Pooh Richardson, a first-round draft choice from UCLA by the Minnesota Timberwolves in 1990, won't give his 5-foot-7 sophomore daughter any sympathy.
"I would never let her beat me," he says.
Yes, Bree is going to have to earn it, just as she did in becoming a freshman starter at West Hollywood Pacific Hills last season.
Now she's the captain, the point guard and the leading scorer for a girls' team that is one victory away from reaching the state Division V championship game for the third consecutive season.
The Bruins (29-5) face San Luis Obispo Mission Prep (22-9) at 1 p.m. today at Cal State Fullerton in the Southern California Regional Division V final.
Richardson, who celebrated her 16th birthday on Tuesday, is averaging 15.0 points, 4.6 assists and 3.5 steals, and has made 35 three-pointers. She has a 3.8 grade-point average and shows occasional flash, just as her father did when he became the Pacific 10 Conference's all-time assists leader at UCLA.
"He does help me a lot," Richardson said. "He tells me the little hints you wouldn't know unless you've been in that position. He tells me what to watch out for, and when he comes to my games, he'll sit quietly in the stands almost to the point he's not paying attention. Then he'll give me a complete rundown."
But Richardson has another supporter — her mother, Laura Brown, a former high school cheerleader with whom she lives.
"She makes sure I have no stress on game days," Richardson said. "She gives me pep talks. She's my No. 1 fan."
Pacific Hills Coach Tony Jimenez has come to rely on the maturing Richardson to serve as his team's court leader.
"She's our orchestrator," he said. "She takes command of everything."
Richardson struggled in last year's 48-42 state championship game loss to Los Altos Hills Pinewood at Arco Arena in Sacramento, but the experience helped prepare her for this season, and beyond.
"I learned it's a completely different level of basketball," she said. "No matter what, you have to play through it. I did what I could, the little things, hustling to the ball, setting back screens."
What her father admires is her commitment to succeed in the sport.
"One of the key things is you have to love it," he said. "It takes so much of your time. She's developed that [point guard] mentality, and it's a beautiful thing to see. As a point guard, you have to be unselfish, demanding and share."
Added Bree: "In my eyes, a good point guard isn't about scoring. It's being the easiest possible player to play with. As long as I do my part, everybody will do theirs."

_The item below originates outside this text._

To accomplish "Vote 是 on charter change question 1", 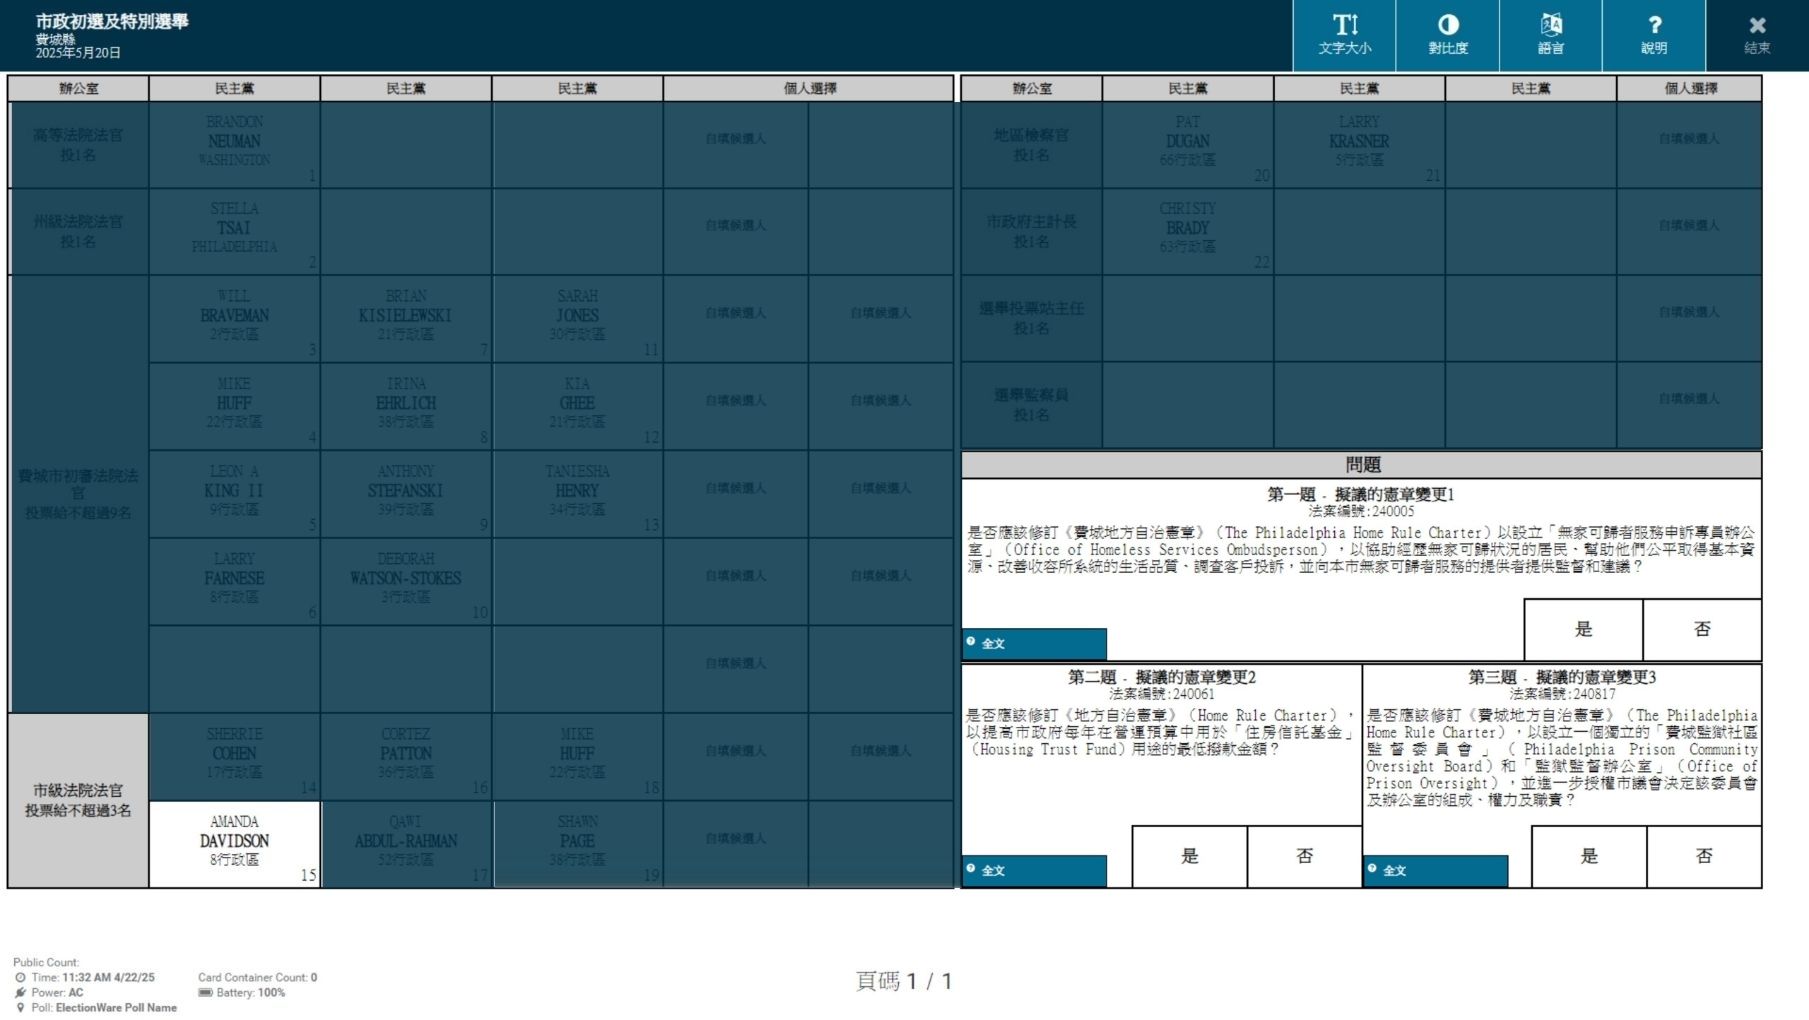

As for comparisons with her father, a Philadelphia native who retired from the NBA after 10 seasons, Richardson said, "It's in me. It's in my blood. My dad's character comes out a lot. My dad is kind of a goofball. He has a lot of fun. He does a lot of silly things. He's flashy. It can be me."
But Richardson makes it clear she doesn't want her father's success to be the force behind doors opening.
"I don't want to just have that be the reason why I go to the next level," she said. "I want to make a name for myself."
Now, if only Pooh could take it upon himself to have an off shooting day against his daughter.
"It's ridiculous," she said. "He'll give me a three-point lead if we're playing to five and still win. I think I'll be able to beat him next year. I'm determined."